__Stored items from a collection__

□ □ □ □ □

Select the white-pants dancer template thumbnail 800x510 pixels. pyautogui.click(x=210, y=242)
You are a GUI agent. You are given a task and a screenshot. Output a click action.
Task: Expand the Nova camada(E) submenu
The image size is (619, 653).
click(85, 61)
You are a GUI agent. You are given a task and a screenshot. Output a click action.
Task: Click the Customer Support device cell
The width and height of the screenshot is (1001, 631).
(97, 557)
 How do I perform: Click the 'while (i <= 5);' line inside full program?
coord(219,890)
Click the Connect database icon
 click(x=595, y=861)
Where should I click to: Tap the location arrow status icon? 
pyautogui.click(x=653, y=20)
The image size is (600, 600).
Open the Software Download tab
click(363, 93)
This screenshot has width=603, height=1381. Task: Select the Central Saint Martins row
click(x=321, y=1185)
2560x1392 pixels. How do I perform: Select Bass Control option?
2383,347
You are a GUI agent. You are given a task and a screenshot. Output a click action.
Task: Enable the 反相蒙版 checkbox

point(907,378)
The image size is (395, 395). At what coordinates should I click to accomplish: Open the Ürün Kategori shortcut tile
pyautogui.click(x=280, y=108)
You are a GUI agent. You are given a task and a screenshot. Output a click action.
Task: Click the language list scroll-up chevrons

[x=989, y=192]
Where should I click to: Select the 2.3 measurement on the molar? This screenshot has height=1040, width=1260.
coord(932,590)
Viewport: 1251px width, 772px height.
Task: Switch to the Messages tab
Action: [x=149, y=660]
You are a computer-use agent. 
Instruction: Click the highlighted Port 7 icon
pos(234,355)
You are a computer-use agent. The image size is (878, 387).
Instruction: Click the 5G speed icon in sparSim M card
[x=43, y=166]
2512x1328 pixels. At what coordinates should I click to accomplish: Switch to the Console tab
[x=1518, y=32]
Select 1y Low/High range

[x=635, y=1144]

□ □ □ □ □

__PROBLEM TO WORK ON__
Your answer should consist only of the lines from the one with "2512x1328 pixels. At" through the end of the data above, reproduced exactly.

__EXPECTED OUTPUT__
2512x1328 pixels. At what coordinates should I click to accomplish: Switch to the Console tab
[x=1518, y=32]
Select 1y Low/High range

[x=635, y=1144]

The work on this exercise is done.